Il s’agit d’une formule utilisée surtout dans les documents de nature juridique qui signifie : la Reine, dans son rôle de Chef d’État du Canada.

On voyait souvent l’expression dans les documents — en particulier à la Cour suprême — à l’époque où je suis arrivé à la Tribune de la Presse d’Ottawa. L’expression était pas mal tombée en désuétude, mais il semble que dans le domaine de la monarchie, certaines choses sont en train de revenir à la mode…

Mais je ne crois pas qu’on doive envoyer de l’argent au Palais de Buckingham si on utilise les documents de Services gouvernementaux Canada!

Il semble y avoir des gens au fait de la monarchie ici. Alors je me demandais, sommes-nous officiellement des Sujets de Sa Majesté la Reine? Si non, à quel moment avons-nous cessé de l’être?

Cette nouvelle condition apparaît sur l’édition du guide alimentaire canadien depuis au moins 4 ans.

@Nicolas Paillard

Je confirme. Google donne exactement cette traduction. Selon Wikipédia, par contre, cette appellation daterait de 1867. Même si ça sonne douteux à l’oreille, cette traduction serait donc exacte: Elle est donc la reine du « chef du Québec », peu importe son titre. Peut être est-ce une précaution si le poste de lieutenant-gouverneur est aboli? Le « chef » du Québec devient alors le premier-ministre, mais la reine demeure au dessus?
En tout cas, je doute que la reine touche une traître cenne pour cet usage. Ça m’a plutôt l’air d’un autre trip rétrograde de nos conservateurs.

http://en.wikipedia.org/wiki/Monarchy_in_Quebec

(Je note qu’il n’y a pas de traduction française pour cet ouvrage qui, pourtant, nous touche directement. Comme si c’était le genre de chose qu’il fallait mieux qu’on ne sache pas!)

Oh Reine, Oh Reine, que de chose on ne fait pas en ton nom.

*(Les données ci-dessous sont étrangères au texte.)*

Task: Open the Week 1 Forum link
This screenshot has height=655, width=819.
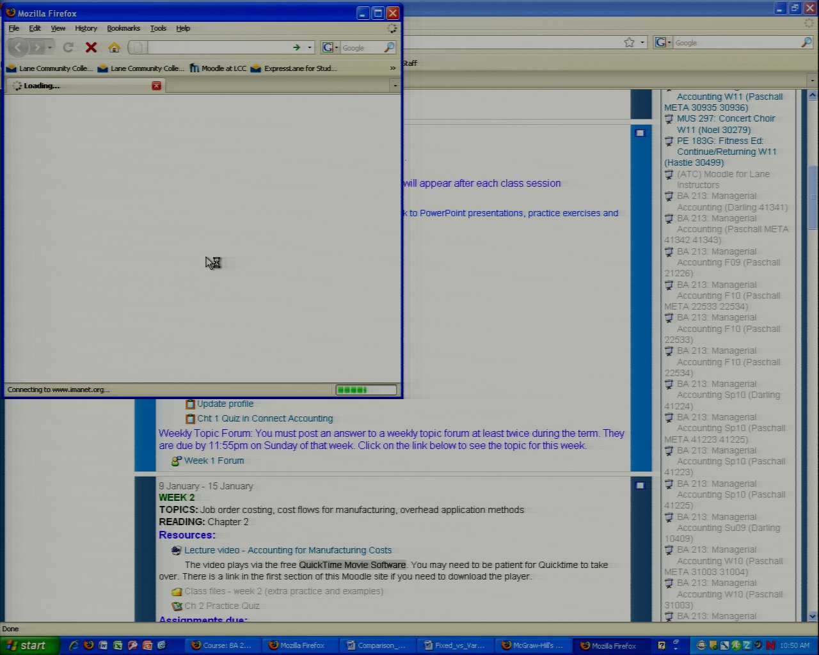Action: (214, 461)
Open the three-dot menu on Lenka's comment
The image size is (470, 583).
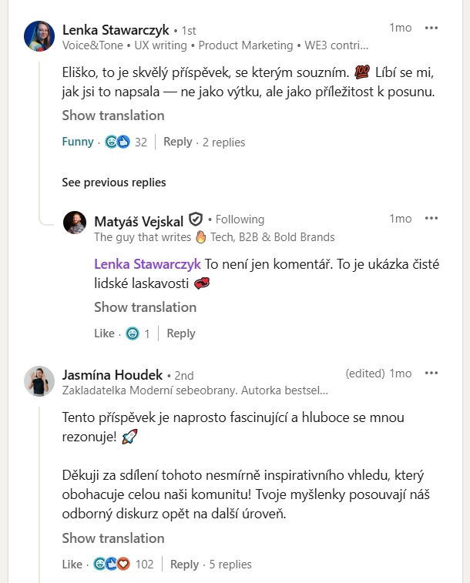431,28
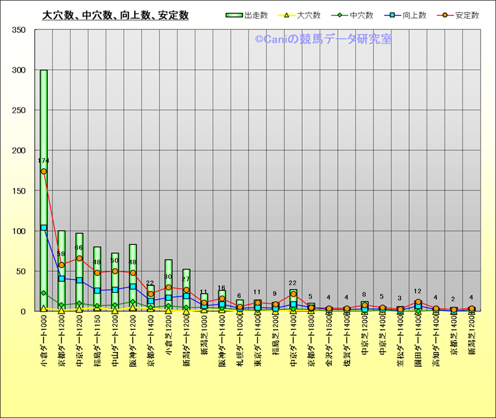
Task: Select the orange 安定数 point labeled 174
Action: point(43,171)
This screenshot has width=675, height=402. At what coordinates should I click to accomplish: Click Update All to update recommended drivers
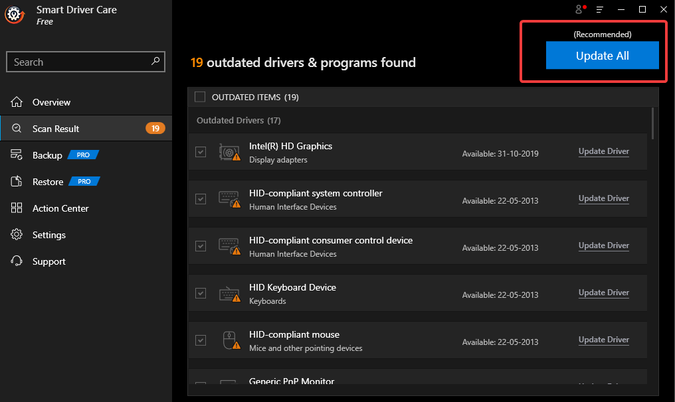point(602,56)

Et patati patata, petite patate tant pis pour toi!

So God shaves the Queen!

@Jeannot Charette – nous ne sommes pas des sujets, nous sommes des citoyens, et ce depuis 1947. La Loi sur la citoyenneté (1977) a éliminé toute mention du terme sujet :

32.
Sujet britannique
(2) Dans toute disposition législative qui continue de s’appliquer au Canada après le 14 février 1977, la mention du statut de sujet britannique vaut mention de celui de citoyen canadien ou de citoyen du Commonwealth ou des deux, selon l’esprit de la disposition en question.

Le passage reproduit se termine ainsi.